» Required action:
Look for the word "with" in the entries and copy each line where it appears.

(Dataset entries)
[Start of Attachment]

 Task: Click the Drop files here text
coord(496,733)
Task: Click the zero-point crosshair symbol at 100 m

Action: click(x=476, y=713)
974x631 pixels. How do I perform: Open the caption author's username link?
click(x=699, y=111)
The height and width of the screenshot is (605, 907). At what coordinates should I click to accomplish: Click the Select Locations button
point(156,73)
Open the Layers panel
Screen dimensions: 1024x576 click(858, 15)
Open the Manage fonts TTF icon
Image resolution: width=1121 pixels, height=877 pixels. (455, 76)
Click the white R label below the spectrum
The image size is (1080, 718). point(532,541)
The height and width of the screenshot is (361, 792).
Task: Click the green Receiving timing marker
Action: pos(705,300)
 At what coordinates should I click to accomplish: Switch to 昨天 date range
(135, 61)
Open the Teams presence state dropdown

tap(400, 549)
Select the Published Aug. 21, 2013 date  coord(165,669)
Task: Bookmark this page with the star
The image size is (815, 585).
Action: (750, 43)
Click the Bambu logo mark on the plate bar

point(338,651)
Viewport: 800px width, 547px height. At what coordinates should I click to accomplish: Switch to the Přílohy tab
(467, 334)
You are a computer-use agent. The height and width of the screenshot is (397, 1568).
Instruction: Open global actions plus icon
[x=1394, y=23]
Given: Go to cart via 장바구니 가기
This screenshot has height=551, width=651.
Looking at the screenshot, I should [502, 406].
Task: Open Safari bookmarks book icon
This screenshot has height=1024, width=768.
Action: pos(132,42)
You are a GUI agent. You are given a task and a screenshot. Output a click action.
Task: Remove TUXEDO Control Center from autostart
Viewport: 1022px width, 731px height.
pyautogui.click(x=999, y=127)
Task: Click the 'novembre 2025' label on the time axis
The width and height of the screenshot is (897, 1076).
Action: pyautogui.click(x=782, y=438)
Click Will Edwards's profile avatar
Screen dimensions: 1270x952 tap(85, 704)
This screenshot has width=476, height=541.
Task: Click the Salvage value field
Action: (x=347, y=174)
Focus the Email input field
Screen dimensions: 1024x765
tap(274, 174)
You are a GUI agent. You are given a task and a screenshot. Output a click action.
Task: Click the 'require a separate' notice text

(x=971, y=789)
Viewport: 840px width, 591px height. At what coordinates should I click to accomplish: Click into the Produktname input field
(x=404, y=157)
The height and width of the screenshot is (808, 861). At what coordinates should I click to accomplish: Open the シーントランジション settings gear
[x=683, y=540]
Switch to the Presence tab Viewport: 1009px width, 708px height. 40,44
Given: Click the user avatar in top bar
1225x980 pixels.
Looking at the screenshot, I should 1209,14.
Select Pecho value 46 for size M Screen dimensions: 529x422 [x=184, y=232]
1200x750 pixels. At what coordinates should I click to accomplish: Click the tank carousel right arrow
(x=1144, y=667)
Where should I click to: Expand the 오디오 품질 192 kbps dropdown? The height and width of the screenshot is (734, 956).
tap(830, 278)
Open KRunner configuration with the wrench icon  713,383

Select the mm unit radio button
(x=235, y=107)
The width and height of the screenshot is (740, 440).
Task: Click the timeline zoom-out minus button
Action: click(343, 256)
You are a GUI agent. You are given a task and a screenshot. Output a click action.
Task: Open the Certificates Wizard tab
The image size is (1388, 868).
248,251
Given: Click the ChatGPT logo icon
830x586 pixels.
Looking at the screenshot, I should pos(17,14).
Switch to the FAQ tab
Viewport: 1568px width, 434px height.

[End of Attachment]

» Answer to this exercise:
Task: Bookmark this page with the star
Open KRunner configuration with the wrench icon  713,383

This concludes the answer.